Response to RSSoM was so positive that the winter session grew from 17 to 25 classes, ranging from subjects geared to student musicians, such as improvisation and music theory, to broader offerings that could be offered to adults in the community, such as a class on the contributions of Black composers. “Any community music school seeks to serve as many people as it can,” says Bitner. “We hope that offering a variety of classes and topics would initiate interest from people who might not necessarily be drawn to something the symphony does.” The orchestra reports that strong evidence has already emerged, as RSSoM enrollees have come from across the country and Europe.

“Any community music school seeks to serve as many people as it can,” says Walter Bitner, the Richmond Symphony Orchestra’s director of education and community engagement. Bitner fully expects that some aspects of virtual learning will be part of the new normal.

Plans for eventual classes in an actual music school building in Richmond have not been abandoned. But Bitner, like his youth orchestra colleagues, fully expects that some aspects of virtual learning will be part of the new normal.
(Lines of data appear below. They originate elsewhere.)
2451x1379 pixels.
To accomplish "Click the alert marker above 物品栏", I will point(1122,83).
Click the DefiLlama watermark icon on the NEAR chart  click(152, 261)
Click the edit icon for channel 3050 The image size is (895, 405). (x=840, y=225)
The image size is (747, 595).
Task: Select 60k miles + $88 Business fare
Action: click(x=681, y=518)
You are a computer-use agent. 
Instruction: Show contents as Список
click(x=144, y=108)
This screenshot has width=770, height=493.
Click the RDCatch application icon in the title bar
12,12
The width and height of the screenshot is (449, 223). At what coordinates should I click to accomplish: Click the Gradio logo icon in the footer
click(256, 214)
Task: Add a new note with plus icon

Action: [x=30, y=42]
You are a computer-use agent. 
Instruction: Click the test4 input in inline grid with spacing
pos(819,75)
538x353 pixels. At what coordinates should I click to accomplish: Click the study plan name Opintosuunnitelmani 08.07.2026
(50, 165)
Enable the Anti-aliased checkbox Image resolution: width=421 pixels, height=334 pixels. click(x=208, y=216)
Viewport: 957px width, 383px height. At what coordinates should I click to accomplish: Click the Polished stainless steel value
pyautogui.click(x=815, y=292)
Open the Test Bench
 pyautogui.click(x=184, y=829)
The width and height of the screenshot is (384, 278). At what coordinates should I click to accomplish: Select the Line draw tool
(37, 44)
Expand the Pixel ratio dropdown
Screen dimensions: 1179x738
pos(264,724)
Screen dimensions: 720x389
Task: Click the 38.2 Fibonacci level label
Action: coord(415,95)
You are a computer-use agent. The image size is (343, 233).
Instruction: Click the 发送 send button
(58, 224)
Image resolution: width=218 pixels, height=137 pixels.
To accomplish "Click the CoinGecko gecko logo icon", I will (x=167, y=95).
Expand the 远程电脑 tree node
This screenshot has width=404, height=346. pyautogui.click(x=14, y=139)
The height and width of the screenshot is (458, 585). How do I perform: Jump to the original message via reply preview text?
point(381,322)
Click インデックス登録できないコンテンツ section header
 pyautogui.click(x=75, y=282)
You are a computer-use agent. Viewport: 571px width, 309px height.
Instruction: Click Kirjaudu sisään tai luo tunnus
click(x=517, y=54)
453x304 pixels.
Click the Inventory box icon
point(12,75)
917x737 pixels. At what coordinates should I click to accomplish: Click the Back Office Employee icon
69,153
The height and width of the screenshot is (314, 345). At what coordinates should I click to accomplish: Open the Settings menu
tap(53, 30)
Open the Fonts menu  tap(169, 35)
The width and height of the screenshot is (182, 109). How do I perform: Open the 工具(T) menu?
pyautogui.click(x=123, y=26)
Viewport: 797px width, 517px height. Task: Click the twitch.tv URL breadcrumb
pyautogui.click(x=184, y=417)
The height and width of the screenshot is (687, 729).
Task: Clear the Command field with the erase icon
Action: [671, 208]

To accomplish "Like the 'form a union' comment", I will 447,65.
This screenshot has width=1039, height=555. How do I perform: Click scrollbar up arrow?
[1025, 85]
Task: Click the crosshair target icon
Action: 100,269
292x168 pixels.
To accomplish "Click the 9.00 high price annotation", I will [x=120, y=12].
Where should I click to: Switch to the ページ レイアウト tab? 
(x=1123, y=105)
The value of supplemental video instruction or rehearsals is being realized: a survey by the New Jersey Youth Symphony indicated that 97 percent of parents said they would sign their children up for online classes in the future.

“People are really focusing on the silver lining of what technology has brought us,” says San Diego’s Remson. He points to the library of videos that teaching artists have banked during the shutdown for their early-childhood education program. Best intentions had been to do so all along, but like so much in the realm of technology, there was just never enough time or resources. “Well, now we have the time,” says Remson. “Let’s put it to use and be ready. What have we learned that will let us do more for our kids?”

At the PYO Music Institute, Scaglione notes that upgrades to its rehearsal spaces will allow future students to log on for remote master classes or auditions; the online sectional rehearsals and score discussions being archived will be a ready source for closer study. Which is all in keeping with the organization’s new identity. “Was it part of the Philadelphia Youth Orchestra? Not at all,” says Scaglione, but goals have changed. New tools and technologies have been unboxed, and even when the PYO and other youth orchestras return to a normal pace of rehearsals and performances, he says, don’t expect them to be packed back up and stashed in the proverbial attic, never to be seen again.